Nineteen patients without preoperative CTA were excluded. The remaining 30 patients comprised the current study. The intraoperative findings confirmed 12 intradural, 12 transitional, and 6 extradural paraclinoid aneurysms, the diagnoses of which were significantly related to the type of aneurysm (p < 0.05) but not factors like sex, age, laterality of aneurysm, or relation of the aneurysm to the ophthalmic artery on digital subtraction angiography. To measure agreement with the correct diagnosis, the OS as a reference point was far superior to the TS (Cohen's kappa coefficients 0.462 and 0.138 for the OS and the TS, respectively).
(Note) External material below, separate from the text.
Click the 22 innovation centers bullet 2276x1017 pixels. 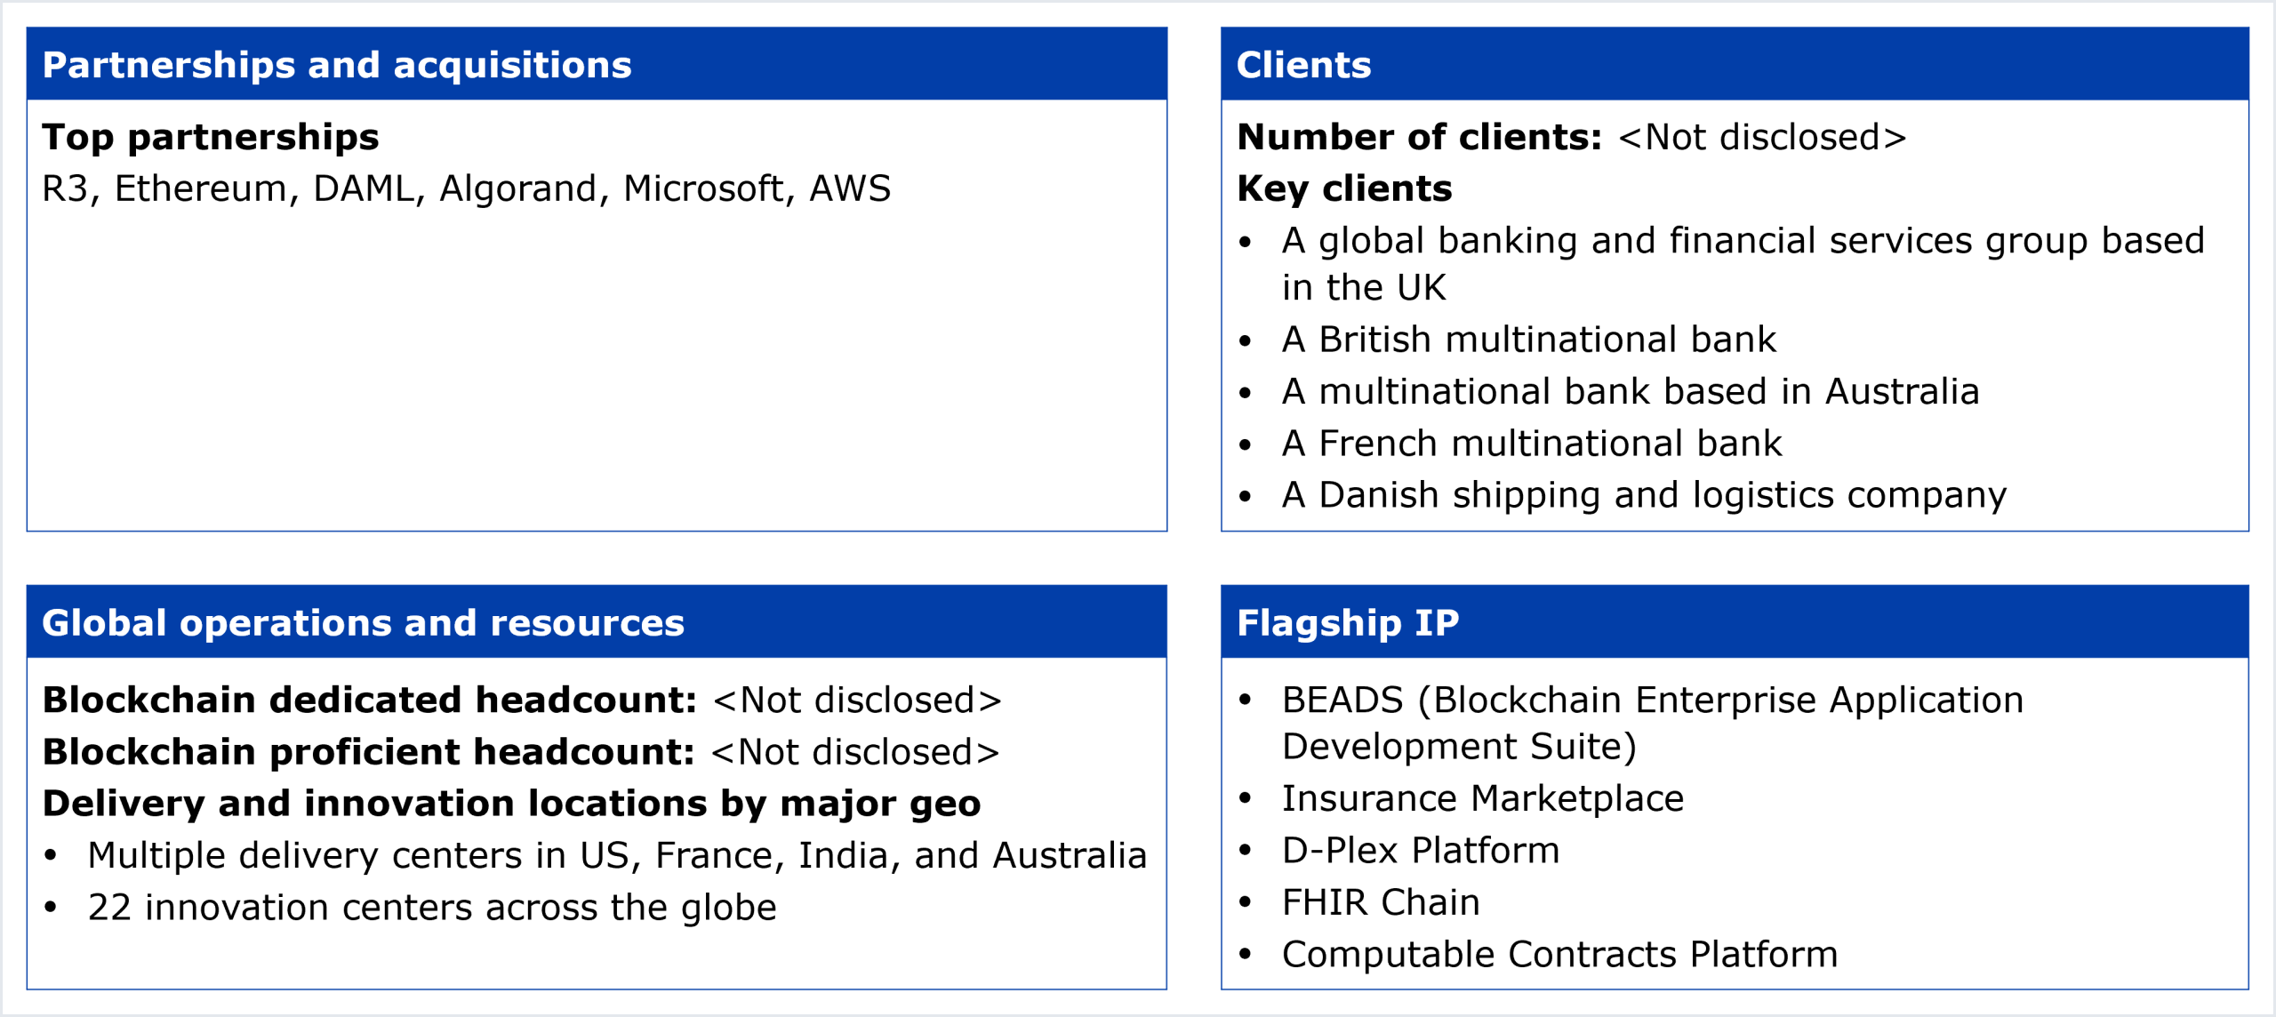[x=432, y=908]
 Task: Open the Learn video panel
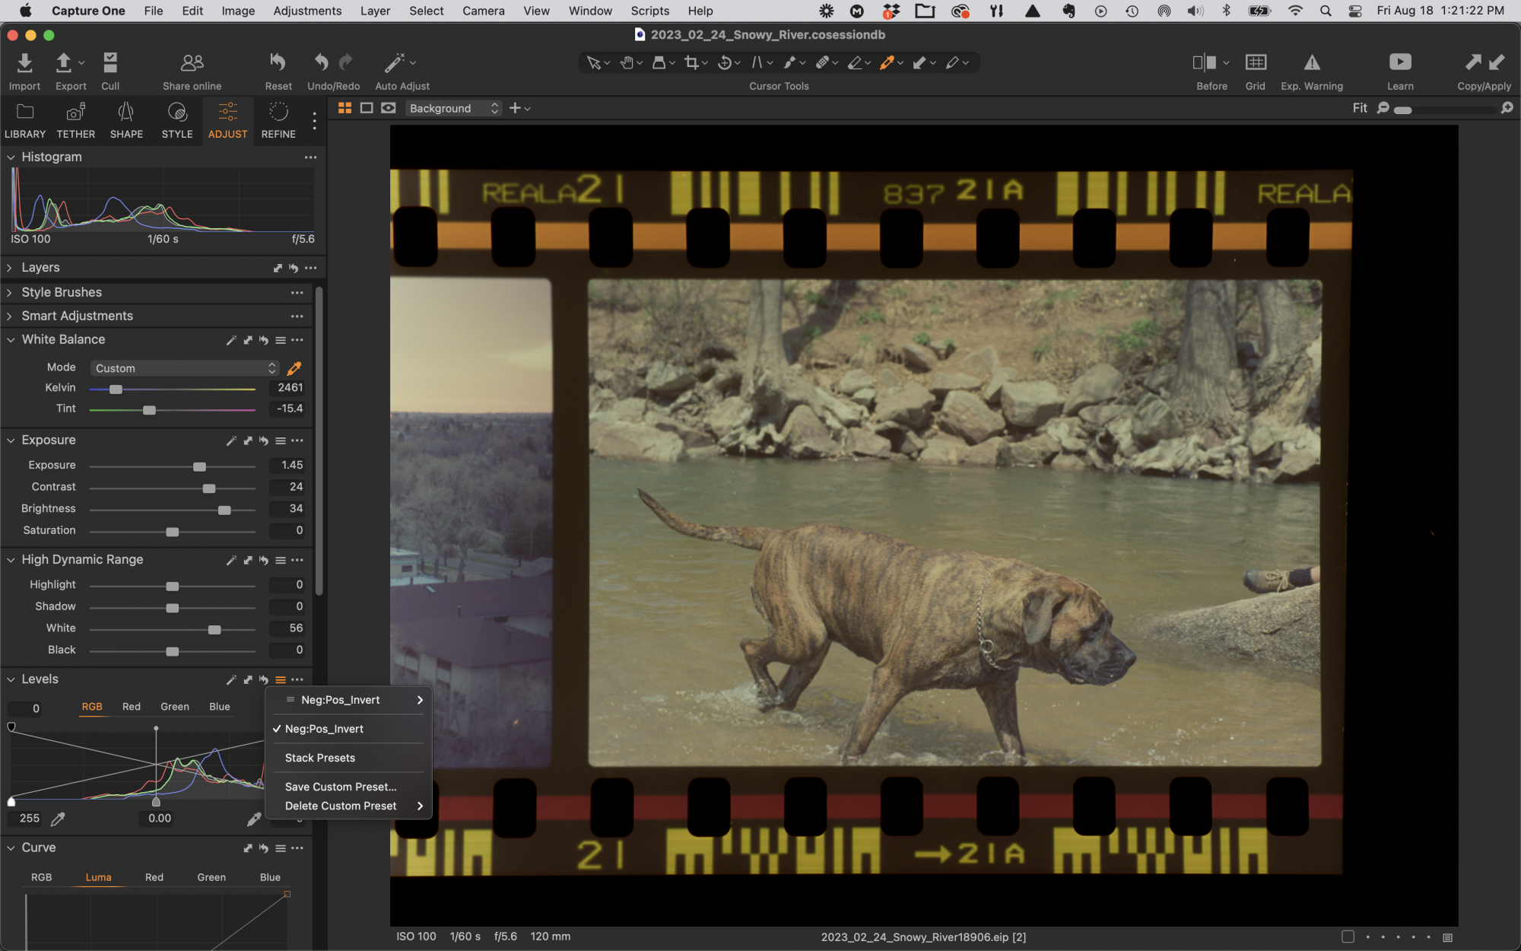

For paraclinoid aneurysms of the medial or posterior type, using the base of the OS as a reference point tended to overestimate intradural paraclinoid aneurysms. The receiver operating characteristic curve indicated that if the aneurysmal neck traverses the axial plane 2 mm above the base of the OS, the aneurysm is most likely to grow across the DDR and present as a transitional aneurysm (sensitivity 0.806; specificity 0.792).

CONCLUSIONS

High-resolution thin-cut CTA is a fast and crucial tool for diagnosing paraclinoid aneurysms. The OS serves as an effective landmark in CTA source images for distinguishing between intradural and extradural paraclinoid aneurysms. The DDR is supposed to be located 2 mm above the base of the OS in axial planes.